--- START ---

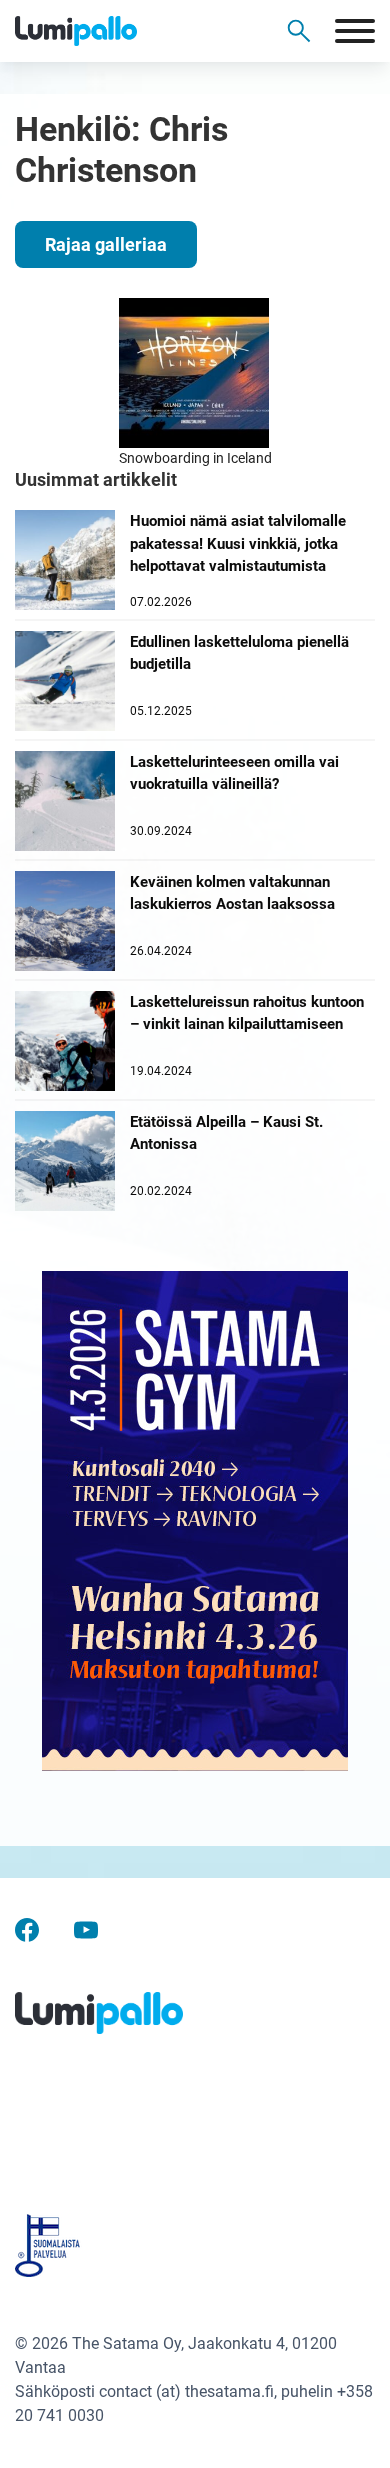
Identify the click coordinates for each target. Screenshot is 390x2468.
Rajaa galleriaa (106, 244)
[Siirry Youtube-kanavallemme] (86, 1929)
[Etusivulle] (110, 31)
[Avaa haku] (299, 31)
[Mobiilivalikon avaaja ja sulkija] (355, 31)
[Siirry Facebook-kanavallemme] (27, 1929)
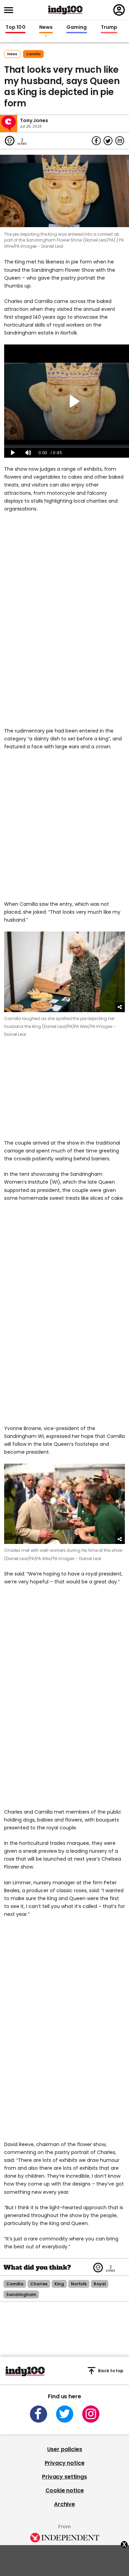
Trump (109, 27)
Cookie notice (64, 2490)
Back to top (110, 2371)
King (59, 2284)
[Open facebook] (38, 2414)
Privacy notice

--- END ---

WHAT YOU NEED TO DO: Please give again, word for word, only the lines from the one holding "Trump (109, 27)" through the end of the listing above.

SOLUTION TO THIS PROBLEM:
Trump (109, 27)
Cookie notice (64, 2490)
Back to top (110, 2371)
King (59, 2284)
[Open facebook] (38, 2414)
Privacy notice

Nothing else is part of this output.